═══ Provided records ═══
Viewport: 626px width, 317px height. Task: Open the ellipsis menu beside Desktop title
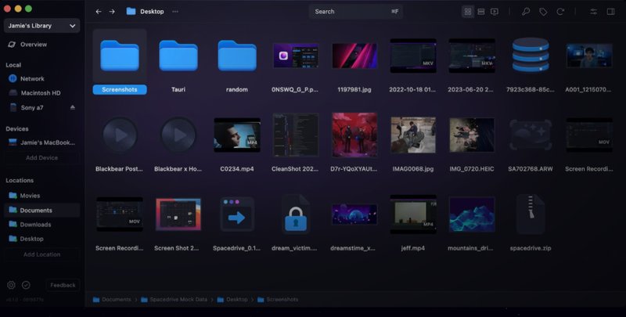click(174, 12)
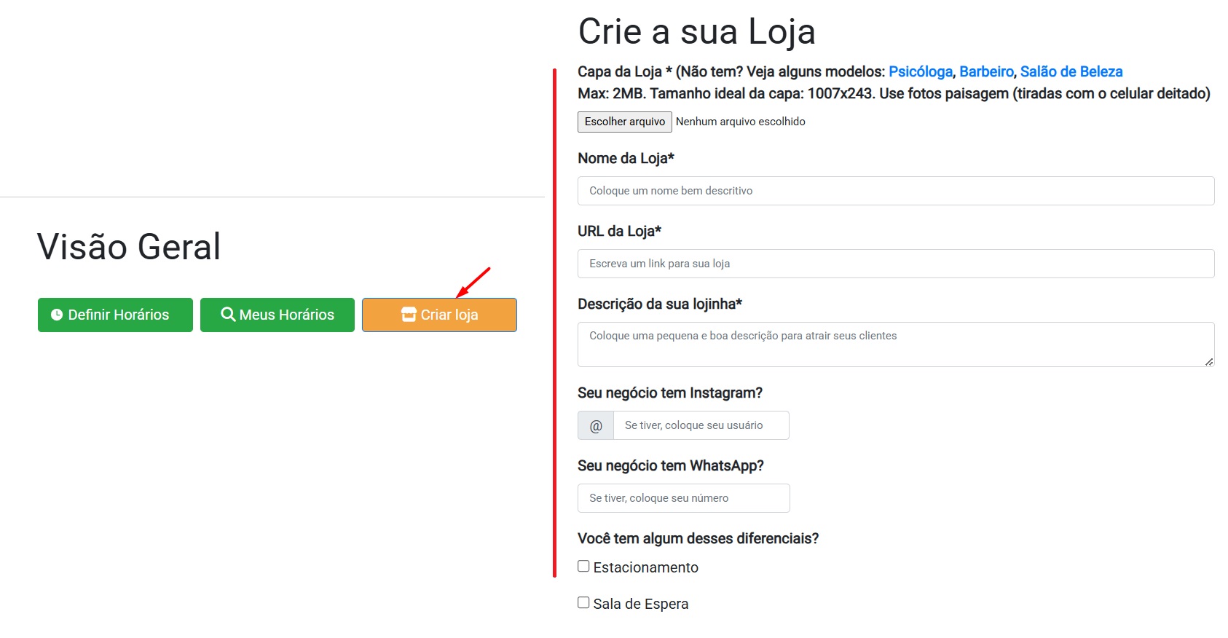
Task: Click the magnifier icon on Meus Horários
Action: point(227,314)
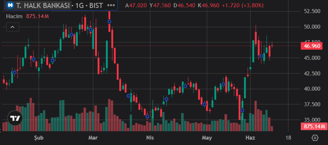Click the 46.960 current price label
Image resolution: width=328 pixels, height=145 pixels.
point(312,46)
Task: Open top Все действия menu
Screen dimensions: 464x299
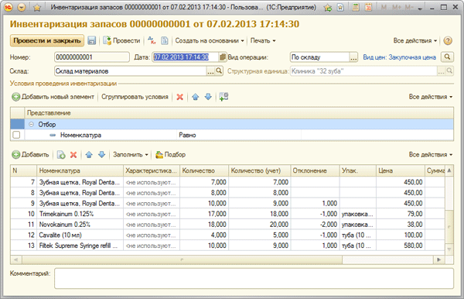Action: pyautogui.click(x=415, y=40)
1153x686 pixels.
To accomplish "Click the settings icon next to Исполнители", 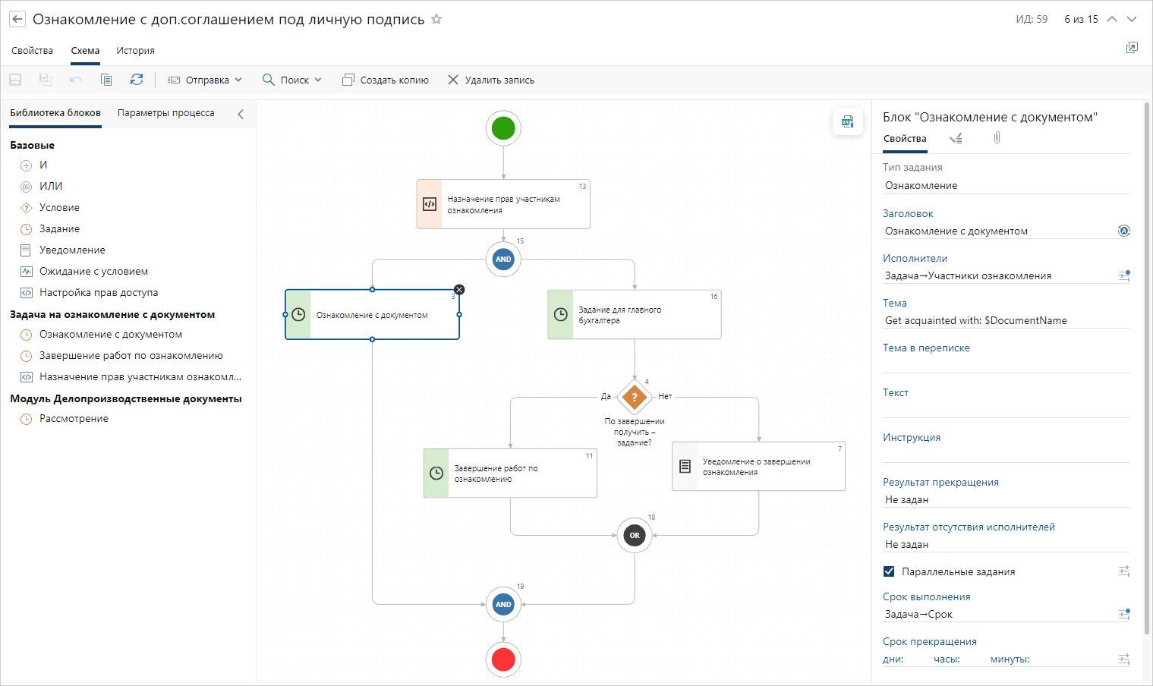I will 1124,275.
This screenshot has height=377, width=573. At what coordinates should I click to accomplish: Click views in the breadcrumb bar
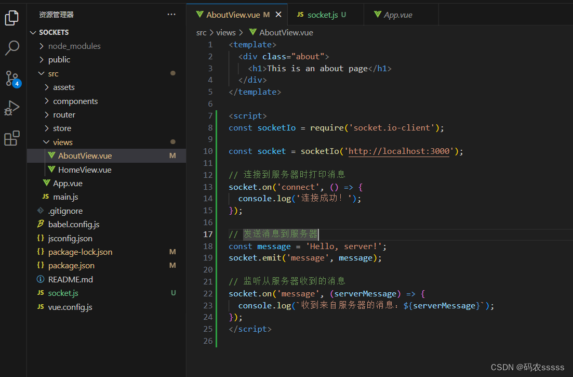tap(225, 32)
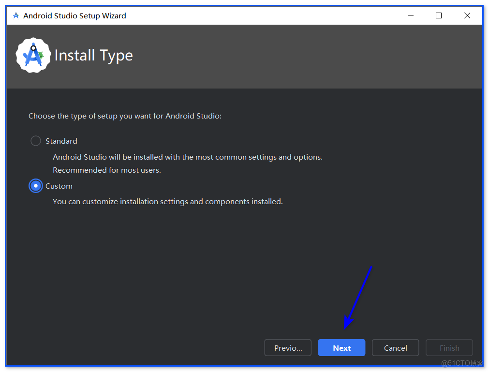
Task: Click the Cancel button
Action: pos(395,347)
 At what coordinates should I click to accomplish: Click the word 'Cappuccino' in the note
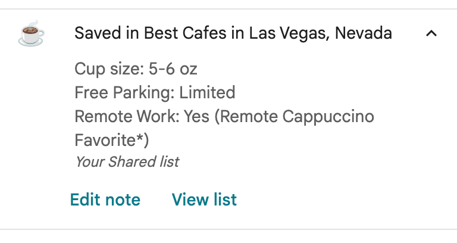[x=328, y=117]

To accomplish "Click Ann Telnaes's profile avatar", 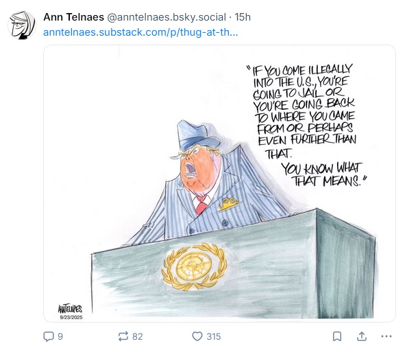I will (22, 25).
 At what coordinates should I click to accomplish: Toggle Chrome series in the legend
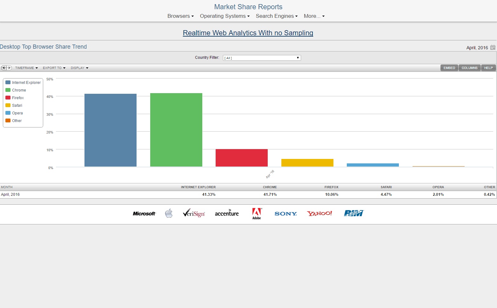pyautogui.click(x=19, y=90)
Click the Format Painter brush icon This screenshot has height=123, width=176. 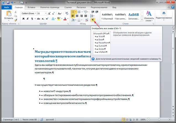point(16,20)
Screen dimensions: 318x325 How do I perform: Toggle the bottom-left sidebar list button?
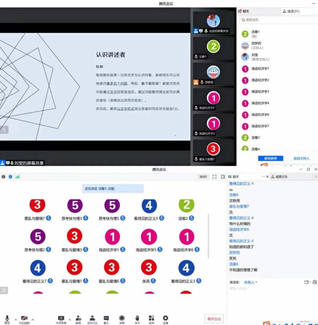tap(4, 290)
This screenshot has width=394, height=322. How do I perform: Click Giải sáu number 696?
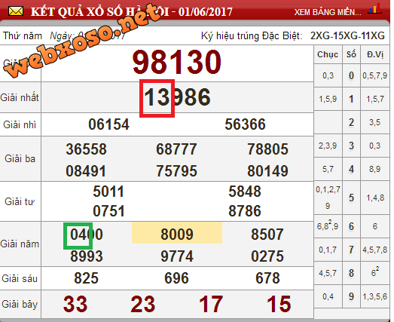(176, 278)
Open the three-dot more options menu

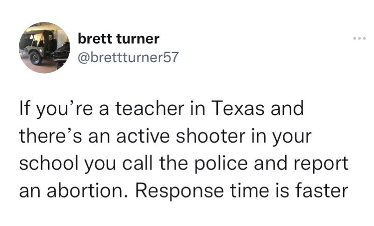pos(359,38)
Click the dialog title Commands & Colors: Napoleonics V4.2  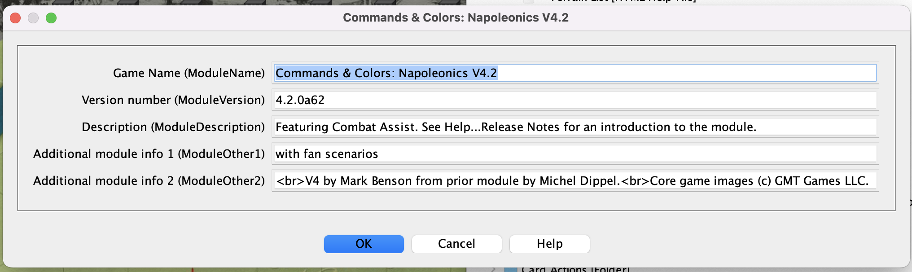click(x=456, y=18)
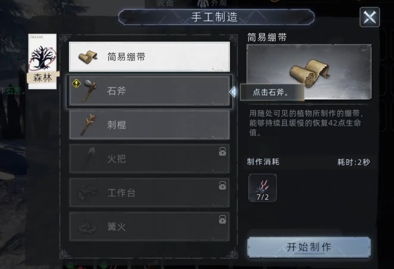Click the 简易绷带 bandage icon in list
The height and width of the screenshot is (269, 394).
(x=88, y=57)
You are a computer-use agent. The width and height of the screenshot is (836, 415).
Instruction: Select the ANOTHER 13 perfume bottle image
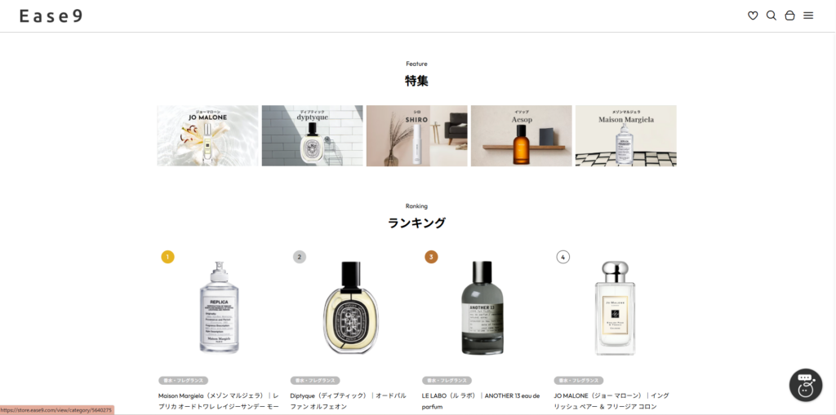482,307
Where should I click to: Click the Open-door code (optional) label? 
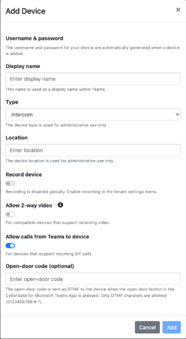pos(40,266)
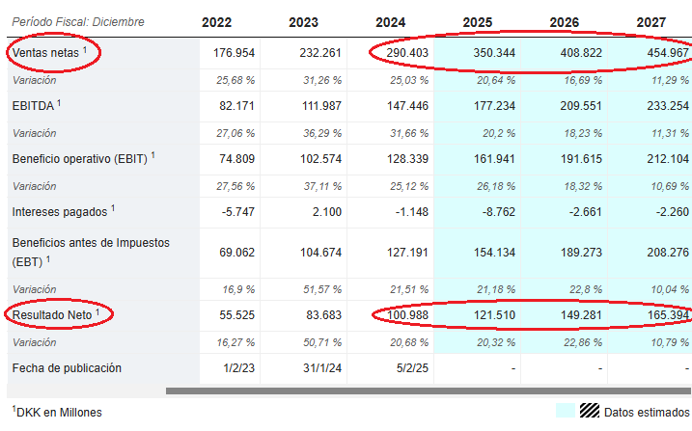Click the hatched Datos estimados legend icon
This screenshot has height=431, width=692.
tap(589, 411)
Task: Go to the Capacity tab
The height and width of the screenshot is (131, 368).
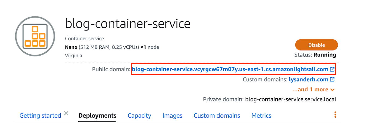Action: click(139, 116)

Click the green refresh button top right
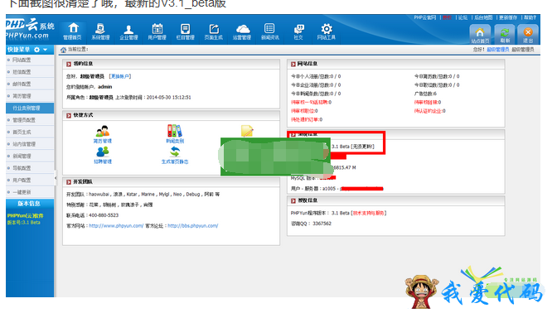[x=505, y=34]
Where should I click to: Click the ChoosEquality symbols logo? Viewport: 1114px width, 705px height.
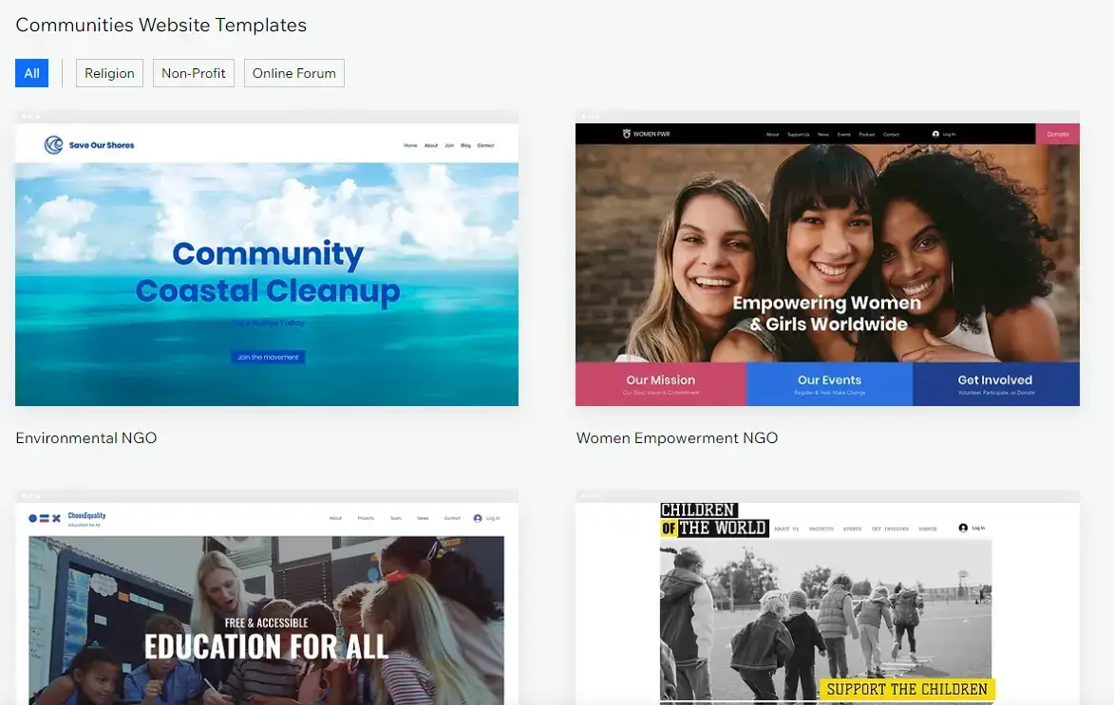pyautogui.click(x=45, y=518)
═══
Work task: Retype, word for word, the lines from the one with "You are a computer-use" through the last line of the entries above, and only those lines. Leave pictures out.

Response to the task:
You are a computer-use agent. The width and height of the screenshot is (836, 415).
Instruction: Select the ANOTHER 13 perfume bottle image
482,307
Where should I click to: Click the Open-door code (optional) label? 
pos(40,266)
Click the hatched Datos estimados legend icon
This screenshot has height=431, width=692.
tap(589, 411)
Task: Go to the Capacity tab
The height and width of the screenshot is (131, 368).
Action: click(139, 116)

Click the green refresh button top right
[x=505, y=34]
Where should I click to: Click the ChoosEquality symbols logo? Viewport: 1114px width, 705px height.
pyautogui.click(x=45, y=518)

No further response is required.